Task input:
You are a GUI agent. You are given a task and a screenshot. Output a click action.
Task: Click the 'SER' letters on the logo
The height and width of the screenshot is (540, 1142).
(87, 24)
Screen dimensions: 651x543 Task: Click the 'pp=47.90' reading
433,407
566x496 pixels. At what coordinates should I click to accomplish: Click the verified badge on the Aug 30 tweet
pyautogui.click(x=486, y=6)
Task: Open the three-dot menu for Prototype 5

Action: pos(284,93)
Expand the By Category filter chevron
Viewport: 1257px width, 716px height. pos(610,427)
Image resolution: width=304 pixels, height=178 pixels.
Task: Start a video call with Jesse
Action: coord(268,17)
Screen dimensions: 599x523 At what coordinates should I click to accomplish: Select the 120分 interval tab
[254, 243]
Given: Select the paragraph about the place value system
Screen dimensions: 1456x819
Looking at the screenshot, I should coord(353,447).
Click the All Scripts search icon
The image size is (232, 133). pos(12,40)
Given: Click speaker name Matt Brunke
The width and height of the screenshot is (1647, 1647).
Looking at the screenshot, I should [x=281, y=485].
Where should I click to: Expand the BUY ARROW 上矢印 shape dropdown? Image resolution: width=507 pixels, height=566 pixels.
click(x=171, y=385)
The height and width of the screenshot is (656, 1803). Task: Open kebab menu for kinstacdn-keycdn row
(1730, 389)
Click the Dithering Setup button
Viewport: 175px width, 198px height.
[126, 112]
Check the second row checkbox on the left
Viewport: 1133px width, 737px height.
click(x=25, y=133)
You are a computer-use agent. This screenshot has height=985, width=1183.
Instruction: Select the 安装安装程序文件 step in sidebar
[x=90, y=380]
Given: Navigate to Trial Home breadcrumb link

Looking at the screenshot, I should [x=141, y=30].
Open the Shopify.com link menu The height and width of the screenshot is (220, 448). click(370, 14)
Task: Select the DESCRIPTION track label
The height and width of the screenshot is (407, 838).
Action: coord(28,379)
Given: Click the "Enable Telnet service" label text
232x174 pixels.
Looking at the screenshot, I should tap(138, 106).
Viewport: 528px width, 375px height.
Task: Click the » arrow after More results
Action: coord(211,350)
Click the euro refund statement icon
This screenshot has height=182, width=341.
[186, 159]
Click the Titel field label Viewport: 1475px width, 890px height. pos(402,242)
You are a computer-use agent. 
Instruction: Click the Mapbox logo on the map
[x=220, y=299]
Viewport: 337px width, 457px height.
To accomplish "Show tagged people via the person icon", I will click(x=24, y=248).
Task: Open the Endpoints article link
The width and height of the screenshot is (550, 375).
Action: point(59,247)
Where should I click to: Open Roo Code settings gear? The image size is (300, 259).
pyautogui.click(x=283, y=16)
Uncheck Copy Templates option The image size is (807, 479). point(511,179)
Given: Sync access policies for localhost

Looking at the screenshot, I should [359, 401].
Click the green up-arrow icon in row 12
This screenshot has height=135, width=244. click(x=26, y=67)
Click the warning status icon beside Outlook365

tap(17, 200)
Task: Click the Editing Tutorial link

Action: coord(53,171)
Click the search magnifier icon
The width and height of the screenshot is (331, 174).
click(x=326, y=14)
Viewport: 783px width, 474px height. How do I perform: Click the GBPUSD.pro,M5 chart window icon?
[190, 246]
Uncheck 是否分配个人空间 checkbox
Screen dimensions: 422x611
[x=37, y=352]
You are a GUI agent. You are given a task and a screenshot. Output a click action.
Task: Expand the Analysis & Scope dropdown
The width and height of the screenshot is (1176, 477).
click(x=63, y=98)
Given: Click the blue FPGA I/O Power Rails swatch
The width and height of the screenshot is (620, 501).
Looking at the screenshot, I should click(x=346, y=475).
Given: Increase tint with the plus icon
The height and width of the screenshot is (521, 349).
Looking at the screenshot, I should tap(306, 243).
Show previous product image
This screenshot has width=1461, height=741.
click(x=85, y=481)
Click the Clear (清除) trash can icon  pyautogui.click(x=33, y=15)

What the exercise asks: Count the lines of the records that include the word "label", please, and report the number alone.

Written answer: 3